# magic trees on offer at ASDA.....15p!!



## LewisChadwick7 (Aug 22, 2014)

as per the title suggest, i got a tip off last night about these so went and raided the local store :lol: the yellowones were the only ones to have 15p price tags but i got a price check on the white ones too which showed they were 15p also! i ended up buying the lot...... all 131 of them :doublesho


----------



## Guitarjon (Jul 13, 2012)

Update, theybwere at Asda for a bargain price but rumour has it a certain lewis Chadwick bought them all lol.


----------



## LewisChadwick7 (Aug 22, 2014)

Guitarjon said:


> Update, theybwere at Asda for a bargain price but rumour has it a certain lewis Chadwick bought them all lol.


:doublesho:doublesho:doublesho:doublesho

p.s dont go to wakefield asda


----------



## Dan (Feb 22, 2007)

Haha thats awesome! Don't think you'll ever need any more ever.


----------



## Naddy37 (Oct 27, 2005)

Why would you buy 131?


----------



## LewisChadwick7 (Aug 22, 2014)

Dan said:


> Haha thats awesome! Don't think you'll ever need any more ever.

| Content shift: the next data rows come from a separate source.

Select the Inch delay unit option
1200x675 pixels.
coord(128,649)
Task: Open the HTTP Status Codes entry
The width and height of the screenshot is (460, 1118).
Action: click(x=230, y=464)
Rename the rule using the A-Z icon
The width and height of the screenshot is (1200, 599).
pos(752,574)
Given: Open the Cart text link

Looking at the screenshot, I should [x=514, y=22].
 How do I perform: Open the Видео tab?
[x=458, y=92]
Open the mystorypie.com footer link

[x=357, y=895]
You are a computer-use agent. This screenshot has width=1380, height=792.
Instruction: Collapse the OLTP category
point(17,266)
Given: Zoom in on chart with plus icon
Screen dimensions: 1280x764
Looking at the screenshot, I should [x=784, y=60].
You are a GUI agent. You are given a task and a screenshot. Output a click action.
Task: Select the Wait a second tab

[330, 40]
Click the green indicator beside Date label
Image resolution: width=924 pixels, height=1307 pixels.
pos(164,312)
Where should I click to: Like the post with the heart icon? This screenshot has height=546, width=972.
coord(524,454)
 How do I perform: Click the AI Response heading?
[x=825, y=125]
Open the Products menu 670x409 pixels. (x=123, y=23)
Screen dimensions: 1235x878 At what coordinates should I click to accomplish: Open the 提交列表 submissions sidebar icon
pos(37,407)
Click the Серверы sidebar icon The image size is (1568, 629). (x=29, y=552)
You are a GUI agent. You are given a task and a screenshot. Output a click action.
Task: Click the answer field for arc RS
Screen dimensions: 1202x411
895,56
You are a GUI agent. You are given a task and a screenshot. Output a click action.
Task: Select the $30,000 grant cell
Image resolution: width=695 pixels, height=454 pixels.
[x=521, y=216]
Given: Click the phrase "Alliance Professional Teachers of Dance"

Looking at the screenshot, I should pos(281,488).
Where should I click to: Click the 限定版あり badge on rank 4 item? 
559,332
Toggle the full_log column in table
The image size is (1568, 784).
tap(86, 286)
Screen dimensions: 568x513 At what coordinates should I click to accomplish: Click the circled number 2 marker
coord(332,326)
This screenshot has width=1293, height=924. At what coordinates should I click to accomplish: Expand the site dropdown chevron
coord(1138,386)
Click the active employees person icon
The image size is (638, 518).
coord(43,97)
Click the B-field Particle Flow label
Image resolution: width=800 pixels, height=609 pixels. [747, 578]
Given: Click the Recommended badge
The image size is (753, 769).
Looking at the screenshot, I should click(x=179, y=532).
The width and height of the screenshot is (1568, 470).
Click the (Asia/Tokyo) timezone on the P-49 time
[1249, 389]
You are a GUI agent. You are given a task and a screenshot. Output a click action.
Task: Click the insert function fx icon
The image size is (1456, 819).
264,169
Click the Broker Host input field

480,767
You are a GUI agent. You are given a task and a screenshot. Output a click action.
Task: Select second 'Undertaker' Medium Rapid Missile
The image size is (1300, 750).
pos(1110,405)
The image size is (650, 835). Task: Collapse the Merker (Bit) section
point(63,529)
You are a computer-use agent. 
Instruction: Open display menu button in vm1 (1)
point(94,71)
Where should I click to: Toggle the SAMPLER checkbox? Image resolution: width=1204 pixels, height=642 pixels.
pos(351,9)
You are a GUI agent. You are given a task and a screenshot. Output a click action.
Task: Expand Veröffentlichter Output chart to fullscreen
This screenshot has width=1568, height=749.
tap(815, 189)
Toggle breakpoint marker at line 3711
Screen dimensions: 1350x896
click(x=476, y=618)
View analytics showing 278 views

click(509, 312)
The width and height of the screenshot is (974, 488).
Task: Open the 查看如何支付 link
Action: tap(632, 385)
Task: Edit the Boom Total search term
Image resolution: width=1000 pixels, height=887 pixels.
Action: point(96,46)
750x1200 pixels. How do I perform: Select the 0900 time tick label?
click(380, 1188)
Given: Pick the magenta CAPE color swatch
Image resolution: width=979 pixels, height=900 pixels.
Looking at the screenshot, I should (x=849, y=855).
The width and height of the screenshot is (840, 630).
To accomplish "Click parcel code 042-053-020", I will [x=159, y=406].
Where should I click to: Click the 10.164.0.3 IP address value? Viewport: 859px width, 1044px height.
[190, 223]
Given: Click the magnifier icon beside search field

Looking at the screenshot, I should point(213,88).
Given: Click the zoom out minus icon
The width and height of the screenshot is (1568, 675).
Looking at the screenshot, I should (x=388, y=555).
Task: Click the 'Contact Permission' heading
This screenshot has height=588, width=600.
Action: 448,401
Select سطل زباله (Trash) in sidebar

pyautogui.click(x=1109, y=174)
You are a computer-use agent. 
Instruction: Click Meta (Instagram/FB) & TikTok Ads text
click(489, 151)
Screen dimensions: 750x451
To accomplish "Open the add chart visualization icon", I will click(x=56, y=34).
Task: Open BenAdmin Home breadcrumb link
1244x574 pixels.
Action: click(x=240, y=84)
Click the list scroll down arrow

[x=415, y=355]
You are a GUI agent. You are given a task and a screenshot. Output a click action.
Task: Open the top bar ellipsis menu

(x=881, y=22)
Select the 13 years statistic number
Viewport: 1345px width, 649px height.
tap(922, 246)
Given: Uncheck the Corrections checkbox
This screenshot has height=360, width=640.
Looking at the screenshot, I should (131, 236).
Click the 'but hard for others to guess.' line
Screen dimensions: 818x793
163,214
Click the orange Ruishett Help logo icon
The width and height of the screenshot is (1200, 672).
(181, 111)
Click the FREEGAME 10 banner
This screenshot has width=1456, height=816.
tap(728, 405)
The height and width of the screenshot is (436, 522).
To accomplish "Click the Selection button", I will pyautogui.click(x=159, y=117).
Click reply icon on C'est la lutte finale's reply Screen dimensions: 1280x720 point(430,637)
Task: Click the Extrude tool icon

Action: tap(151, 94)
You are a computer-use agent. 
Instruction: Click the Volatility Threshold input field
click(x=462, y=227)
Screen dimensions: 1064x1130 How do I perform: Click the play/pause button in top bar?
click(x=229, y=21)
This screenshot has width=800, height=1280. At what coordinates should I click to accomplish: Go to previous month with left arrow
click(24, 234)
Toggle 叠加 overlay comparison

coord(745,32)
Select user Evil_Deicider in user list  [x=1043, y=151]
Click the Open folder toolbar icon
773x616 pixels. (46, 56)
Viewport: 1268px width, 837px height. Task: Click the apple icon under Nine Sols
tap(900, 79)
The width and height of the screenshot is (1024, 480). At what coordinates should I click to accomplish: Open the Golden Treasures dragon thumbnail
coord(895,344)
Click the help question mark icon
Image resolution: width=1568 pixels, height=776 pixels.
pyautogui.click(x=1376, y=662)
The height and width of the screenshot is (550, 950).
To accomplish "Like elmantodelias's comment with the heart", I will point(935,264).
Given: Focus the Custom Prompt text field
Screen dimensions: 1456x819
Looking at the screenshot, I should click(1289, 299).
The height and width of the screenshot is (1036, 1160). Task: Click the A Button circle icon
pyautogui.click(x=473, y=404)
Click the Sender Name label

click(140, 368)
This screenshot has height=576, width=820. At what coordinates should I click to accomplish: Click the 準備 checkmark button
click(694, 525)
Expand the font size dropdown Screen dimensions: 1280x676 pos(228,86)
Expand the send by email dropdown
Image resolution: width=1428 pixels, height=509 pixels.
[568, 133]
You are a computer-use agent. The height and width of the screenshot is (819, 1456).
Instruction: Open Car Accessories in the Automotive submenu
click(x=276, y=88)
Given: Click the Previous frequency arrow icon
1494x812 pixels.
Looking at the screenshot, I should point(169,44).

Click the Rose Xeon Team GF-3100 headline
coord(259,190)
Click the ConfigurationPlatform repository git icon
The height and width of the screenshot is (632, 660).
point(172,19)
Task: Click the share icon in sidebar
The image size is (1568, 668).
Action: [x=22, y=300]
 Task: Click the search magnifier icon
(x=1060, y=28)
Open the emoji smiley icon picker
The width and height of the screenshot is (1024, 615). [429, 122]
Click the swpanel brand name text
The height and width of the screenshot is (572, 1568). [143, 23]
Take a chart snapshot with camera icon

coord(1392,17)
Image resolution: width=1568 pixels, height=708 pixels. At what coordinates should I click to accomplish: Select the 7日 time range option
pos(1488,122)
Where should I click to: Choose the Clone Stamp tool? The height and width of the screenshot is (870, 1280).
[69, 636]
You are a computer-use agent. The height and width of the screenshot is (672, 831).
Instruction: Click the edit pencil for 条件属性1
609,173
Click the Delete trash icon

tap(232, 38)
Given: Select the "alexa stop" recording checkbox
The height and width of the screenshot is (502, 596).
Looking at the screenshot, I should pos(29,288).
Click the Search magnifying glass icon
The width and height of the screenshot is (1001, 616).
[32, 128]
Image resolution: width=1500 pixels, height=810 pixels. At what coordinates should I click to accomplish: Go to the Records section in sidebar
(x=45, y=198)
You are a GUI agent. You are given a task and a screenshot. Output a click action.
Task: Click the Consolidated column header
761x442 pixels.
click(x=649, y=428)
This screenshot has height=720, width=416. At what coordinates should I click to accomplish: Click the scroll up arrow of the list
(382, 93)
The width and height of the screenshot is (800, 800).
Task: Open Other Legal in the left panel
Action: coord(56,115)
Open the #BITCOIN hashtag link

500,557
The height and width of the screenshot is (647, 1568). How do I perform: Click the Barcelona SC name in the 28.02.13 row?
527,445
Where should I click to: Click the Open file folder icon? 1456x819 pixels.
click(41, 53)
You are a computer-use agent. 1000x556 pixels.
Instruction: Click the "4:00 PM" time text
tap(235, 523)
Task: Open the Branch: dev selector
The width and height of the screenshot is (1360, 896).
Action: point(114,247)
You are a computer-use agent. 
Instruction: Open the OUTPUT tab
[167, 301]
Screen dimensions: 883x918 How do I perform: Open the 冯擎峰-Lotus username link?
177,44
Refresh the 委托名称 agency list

i'd hope not :lol: a few mates will want some no doubt but i'll be aiming to keep around 50 for myself


----------



## LewisChadwick7 (Aug 22, 2014)

Naddy37 said:


> Why would you buy 131?


why wouldn't you for 15p each :doublesho


----------



## Welshquattro1 (Dec 6, 2013)

I see you love a bargain :lol: I'm guessing you like vanilla then :doublesho


----------



## LewisChadwick7 (Aug 22, 2014)

Welshquattro1 said:


> I see you love a bargain :lol: I'm guessing you like vanilla then :doublesho


i'm always down for a bargain  they didnt smell bad when i opened one, bit late anyway if i don't isnt it :lol:


----------



## pajd (Sep 17, 2014)

Naddy37 said:


> Why would you buy 131?


They had no more left after 131!


----------



## ShiningWit (Jun 23, 2014)

I scents a bargain. 

I'll get me coat.


----------



## LewisChadwick7 (Aug 22, 2014)

pajd said:


> They had no more left after 131!


my mates been back this morning and they've filled the shelves back up :doublesho i might call in again tonight :lol:


----------



## tosh (Dec 30, 2005)

Naddy37 said:


> Why would you buy 131?


If anyone remembers that scene from the film "Seven" - that's why.


----------



## pajd (Sep 17, 2014)

LewisChadwick7 said:


> my mates been back this morning and they've filled the shelves back up :doublesho i might call in again tonight :lol:


Same colour?


----------



## dellwood33 (Mar 5, 2013)

None on special at the Gateshead Metro ASDA


----------



## LewisChadwick7 (Aug 22, 2014)

pajd said:


> Same colour?


aye :thumb:


----------



## LewisChadwick7 (Aug 22, 2014)

dellwood33 said:


> None on special at the Gateshead Metro ASDA


you checked on the ends of the aisles? try taking one to customer services and get a price check, that's what i had to do with the white one as that was priced at £1.50 on the shelf


----------



## ShiningWit (Jun 23, 2014)

LewisChadwick7 said:


> you checked on the ends of the aisles?


Just follow your nose.

I'll get me coat.


----------



## Naddy37 (Oct 27, 2005)

tosh said:


> If anyone remembers that scene from the film "Seven" - that's why.


Fair point :lol:


----------



## Alfieharley1 (Jun 8, 2014)

well trip to fosse park asda for me it is then


----------



## Brick Top (Mar 1, 2014)

Wernt all on offer at my local asda but my favourite leather ones were, bonus! Cheers

Sent from my SM-G955F using Tapatalk


----------



## aidan97 (May 5, 2016)

I'll be checking my local tomorrow! In dire need of a new air freshener


----------



## Alfieharley1 (Jun 8, 2014)

checked asda fosse park leicester and none there


----------



## Kam09 (Apr 11, 2014)

Well I just got 10x the leather scent at 15p each, showing at £1.50 still in the aisle however I don't like the smell! LOL 
non of the others were 15p! 
Oh well


----------



## phillipnoke (Apr 1, 2011)

£1.50 in my Asda


----------



## dchapman88 (Mar 17, 2016)

Asda can do store or region specific markdowns in prices so may be a localised thing.....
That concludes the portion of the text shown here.